Even after weeks of labor, they couldn’t bury all the dead.
I know many stories about the tragedy and more about the politics and ineptness of the aftermath. But I don’t have room for all of them. A Polish priest I know was in Sissano, and after the earthquake he went outside with a lay worker to check for damage to the church. They heard a roaring sound and saw the water coming and took off running in opposite directions. The priest survived; the lay worker did not.
Or another student of mine was holidaying on the coast south of Aitape. After the earthquake, they heard a roaring noise and thought it must be a helicopter or a jumbo jet, so they went down to the beach to have a look. Luckily, the main waves didn’t hit there, but the ocean was rough enough for them to hurry away.
For the next three weeks, my thoughts were solely for Philomina. Just before she left, I had fed her and a couple other students spaghetti for lunch. My students were generally shy, especially when it came to eating. I enjoyed their awkwardness with the long noodles. I even took pictures before letting them cut it into small pieces.
For several weeks, I thought that would be my last memory of Philomina. We had started to give up hope. Some students had cried for Filo, thinking she was dead. I had just finished playing tennis on a Sunday afternoon when some girls told me Filo had returned. I thought they were tricking me but she was in the dormitory, sad and skinnier than usual but alive.

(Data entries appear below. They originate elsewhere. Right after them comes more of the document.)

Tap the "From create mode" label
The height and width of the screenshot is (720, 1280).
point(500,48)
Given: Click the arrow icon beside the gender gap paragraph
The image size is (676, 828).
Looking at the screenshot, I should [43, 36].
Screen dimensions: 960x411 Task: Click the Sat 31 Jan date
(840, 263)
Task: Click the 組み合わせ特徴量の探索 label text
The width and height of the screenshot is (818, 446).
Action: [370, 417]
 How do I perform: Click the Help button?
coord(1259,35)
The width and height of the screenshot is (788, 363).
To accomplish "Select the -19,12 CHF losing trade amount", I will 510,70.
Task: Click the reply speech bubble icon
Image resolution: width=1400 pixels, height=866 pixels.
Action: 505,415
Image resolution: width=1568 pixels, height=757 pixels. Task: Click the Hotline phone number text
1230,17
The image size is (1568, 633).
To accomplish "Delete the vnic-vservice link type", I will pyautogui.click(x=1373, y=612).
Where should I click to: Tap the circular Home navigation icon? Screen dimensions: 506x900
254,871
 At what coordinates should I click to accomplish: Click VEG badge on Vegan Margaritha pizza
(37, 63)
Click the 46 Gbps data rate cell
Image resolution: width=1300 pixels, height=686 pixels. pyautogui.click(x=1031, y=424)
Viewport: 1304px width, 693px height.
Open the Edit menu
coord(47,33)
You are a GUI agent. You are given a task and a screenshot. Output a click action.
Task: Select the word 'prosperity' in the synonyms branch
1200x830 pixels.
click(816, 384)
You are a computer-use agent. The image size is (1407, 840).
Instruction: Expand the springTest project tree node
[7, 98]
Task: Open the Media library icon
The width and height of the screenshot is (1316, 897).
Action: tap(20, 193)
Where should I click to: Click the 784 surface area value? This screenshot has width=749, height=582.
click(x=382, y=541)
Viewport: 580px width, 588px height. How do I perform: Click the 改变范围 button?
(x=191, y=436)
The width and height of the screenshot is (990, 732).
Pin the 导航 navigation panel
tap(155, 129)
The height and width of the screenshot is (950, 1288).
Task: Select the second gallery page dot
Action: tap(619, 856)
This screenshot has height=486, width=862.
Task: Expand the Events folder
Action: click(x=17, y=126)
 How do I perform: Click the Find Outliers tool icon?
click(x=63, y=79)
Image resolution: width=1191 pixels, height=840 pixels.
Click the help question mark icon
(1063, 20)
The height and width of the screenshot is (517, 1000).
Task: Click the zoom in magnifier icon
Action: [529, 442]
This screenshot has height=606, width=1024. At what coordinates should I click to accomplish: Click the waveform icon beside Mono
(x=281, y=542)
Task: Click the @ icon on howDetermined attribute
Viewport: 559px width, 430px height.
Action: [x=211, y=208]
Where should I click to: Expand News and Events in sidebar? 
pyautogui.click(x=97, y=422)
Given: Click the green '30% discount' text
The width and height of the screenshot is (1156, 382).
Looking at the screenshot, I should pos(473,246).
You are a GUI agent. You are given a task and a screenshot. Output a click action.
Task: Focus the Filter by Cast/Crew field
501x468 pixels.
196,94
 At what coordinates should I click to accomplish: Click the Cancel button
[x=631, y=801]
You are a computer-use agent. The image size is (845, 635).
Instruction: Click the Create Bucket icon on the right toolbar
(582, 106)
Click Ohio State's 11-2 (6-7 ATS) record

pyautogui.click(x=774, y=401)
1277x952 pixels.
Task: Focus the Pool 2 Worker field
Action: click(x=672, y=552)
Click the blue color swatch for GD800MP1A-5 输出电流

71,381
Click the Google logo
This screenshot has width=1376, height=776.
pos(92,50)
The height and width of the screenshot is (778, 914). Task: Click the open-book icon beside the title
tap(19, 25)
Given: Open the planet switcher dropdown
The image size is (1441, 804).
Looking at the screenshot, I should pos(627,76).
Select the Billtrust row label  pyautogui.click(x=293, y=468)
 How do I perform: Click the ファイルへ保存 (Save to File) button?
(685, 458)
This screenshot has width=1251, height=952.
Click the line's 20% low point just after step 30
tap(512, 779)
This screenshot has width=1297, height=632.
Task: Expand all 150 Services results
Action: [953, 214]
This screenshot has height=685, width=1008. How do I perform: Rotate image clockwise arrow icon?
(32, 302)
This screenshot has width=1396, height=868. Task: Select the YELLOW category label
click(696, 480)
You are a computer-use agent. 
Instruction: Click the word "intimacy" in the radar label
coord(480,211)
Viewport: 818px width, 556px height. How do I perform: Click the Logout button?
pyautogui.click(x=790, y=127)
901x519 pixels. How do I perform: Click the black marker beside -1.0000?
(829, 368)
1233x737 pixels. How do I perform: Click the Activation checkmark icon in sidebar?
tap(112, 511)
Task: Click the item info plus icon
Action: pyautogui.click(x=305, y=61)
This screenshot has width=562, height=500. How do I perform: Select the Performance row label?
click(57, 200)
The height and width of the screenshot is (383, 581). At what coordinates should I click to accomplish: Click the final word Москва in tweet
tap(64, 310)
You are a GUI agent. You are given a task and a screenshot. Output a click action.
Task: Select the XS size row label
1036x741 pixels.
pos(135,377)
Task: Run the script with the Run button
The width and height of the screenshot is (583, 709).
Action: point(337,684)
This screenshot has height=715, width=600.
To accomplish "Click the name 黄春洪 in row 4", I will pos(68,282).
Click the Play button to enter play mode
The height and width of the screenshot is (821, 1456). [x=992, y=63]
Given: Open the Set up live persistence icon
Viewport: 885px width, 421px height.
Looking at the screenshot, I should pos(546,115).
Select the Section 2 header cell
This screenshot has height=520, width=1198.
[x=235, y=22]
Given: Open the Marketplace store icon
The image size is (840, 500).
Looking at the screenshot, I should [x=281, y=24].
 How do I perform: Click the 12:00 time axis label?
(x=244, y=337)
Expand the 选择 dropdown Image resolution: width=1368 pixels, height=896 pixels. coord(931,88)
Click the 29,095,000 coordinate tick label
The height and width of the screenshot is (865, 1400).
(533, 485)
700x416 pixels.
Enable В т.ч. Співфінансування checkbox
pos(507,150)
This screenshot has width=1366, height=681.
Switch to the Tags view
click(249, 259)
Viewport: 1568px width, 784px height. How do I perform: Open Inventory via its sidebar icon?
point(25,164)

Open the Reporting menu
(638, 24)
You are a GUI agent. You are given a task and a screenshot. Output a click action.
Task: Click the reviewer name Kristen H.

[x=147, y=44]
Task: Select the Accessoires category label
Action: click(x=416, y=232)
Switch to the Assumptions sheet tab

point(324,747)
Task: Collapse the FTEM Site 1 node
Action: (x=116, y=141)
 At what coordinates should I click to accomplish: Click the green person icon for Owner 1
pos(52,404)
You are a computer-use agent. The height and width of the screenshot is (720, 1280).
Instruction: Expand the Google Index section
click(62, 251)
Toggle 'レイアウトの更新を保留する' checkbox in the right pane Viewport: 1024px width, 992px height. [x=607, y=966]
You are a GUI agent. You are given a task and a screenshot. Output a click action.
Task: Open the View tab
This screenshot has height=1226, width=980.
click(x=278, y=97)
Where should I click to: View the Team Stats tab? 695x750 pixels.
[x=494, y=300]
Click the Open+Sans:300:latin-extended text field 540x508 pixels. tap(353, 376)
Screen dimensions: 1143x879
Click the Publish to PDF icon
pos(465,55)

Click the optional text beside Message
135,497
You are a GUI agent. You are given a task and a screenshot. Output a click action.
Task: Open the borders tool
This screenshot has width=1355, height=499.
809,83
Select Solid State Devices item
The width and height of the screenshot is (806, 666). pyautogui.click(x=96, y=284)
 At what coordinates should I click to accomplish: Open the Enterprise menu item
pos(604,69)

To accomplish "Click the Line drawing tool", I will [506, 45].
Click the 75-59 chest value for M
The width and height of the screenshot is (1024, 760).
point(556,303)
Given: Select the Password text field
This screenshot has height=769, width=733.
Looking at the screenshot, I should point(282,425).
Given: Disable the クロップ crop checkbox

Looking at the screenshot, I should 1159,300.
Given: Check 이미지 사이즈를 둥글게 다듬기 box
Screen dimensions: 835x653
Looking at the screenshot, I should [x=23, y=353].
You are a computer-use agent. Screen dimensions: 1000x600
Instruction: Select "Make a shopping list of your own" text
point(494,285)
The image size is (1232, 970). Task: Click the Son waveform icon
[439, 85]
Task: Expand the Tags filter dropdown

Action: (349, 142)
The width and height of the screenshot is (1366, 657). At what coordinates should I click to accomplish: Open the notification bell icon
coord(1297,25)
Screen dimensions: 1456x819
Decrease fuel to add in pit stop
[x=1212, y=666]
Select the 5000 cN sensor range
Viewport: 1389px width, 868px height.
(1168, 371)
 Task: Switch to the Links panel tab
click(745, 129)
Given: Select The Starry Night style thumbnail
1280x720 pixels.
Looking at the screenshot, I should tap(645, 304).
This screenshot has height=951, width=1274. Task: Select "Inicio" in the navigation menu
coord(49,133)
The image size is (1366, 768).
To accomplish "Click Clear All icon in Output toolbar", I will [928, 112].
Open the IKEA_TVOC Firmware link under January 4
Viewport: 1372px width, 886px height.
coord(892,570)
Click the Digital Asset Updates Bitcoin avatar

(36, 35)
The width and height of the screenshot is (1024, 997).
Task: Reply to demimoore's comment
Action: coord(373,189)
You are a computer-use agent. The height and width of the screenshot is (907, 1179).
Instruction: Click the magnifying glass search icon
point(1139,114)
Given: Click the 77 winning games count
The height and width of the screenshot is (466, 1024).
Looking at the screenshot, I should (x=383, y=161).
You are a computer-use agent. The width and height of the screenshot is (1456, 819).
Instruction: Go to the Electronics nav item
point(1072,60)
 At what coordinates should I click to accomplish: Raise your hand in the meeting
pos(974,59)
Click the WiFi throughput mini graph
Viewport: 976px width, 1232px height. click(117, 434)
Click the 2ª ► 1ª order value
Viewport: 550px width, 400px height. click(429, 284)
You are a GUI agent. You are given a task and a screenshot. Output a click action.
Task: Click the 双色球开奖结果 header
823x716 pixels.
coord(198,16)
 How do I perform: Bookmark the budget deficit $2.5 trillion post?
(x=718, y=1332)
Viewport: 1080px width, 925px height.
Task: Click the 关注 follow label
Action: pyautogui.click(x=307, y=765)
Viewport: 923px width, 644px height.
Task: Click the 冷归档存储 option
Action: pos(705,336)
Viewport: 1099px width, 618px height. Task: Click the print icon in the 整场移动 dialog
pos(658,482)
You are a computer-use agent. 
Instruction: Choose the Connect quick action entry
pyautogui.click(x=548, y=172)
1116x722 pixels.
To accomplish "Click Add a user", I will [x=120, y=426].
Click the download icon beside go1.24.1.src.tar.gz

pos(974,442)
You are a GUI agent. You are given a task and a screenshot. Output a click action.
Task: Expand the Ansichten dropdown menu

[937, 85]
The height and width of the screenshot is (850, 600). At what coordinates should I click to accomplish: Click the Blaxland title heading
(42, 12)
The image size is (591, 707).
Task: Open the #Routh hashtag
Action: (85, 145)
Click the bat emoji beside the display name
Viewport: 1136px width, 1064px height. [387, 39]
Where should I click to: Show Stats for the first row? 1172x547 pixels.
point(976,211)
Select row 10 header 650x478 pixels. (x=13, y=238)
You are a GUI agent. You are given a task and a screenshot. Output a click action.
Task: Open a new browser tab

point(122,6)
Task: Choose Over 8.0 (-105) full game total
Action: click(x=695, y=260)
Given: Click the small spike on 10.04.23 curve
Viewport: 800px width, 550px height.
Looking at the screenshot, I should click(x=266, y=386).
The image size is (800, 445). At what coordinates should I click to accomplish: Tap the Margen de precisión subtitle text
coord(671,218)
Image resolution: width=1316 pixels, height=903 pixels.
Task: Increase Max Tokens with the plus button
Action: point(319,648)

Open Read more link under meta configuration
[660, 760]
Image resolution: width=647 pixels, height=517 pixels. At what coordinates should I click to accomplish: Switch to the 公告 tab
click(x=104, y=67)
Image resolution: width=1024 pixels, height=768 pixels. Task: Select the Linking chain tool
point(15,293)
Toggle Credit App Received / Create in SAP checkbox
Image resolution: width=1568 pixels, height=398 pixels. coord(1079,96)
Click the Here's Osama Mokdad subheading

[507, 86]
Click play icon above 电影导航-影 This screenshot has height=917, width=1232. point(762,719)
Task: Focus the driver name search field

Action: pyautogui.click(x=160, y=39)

After that, the disaster could have been a million miles away for me. My friend had survived. Later she would tell me that she had been dragged into the water, but was able to swim. Someone in a canoe picked her up.
I don’t know if he had been out fishing or what. Filo was the youngest in her family and they all survived. After the wave, they moved to their garden house in the jungle.
A week before I left Lumi, Philomina and her friends helped me clean my house and pack my things. It was also her sixteenth birthday, so I made chocolate cake. I was so happy just to help her celebrate. By then, I was sad to be leaving, but I’m grateful I helped her celebrate a birthday she might not have had.